■ Task brief ■
Filter the records below and copy every line containing the word "will".

Source records below:

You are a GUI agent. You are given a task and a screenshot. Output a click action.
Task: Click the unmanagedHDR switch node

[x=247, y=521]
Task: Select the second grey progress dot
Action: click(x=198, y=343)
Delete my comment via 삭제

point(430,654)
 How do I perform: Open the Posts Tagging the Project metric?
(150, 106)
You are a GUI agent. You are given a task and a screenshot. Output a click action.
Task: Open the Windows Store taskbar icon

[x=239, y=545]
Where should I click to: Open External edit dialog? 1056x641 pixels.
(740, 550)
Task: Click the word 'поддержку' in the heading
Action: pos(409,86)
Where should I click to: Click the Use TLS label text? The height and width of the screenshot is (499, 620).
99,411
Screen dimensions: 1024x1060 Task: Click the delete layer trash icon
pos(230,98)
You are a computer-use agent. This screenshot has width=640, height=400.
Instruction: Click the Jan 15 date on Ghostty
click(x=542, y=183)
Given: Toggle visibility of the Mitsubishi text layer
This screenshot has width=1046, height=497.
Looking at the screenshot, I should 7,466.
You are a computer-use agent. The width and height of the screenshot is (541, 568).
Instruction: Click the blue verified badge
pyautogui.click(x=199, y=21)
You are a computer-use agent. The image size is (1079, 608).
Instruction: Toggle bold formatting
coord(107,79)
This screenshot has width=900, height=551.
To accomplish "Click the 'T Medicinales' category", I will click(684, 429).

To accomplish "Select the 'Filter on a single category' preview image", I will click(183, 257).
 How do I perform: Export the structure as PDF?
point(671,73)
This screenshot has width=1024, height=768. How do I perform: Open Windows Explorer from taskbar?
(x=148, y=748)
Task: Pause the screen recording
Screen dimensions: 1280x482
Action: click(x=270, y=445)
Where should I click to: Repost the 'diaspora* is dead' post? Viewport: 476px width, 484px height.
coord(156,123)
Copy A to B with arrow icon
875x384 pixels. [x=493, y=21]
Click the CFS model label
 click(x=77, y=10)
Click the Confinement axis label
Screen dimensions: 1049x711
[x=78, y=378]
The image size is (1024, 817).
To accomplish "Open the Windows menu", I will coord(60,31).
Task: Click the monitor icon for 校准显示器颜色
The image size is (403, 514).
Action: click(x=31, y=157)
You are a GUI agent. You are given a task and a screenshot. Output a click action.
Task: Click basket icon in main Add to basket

End of Source records.

■ The answer ■
To accomplish "Click the 'T Medicinales' category", I will click(684, 429).
To accomplish "Select the 'Filter on a single category' preview image", I will click(183, 257).
To accomplish "Open the Windows menu", I will coord(60,31).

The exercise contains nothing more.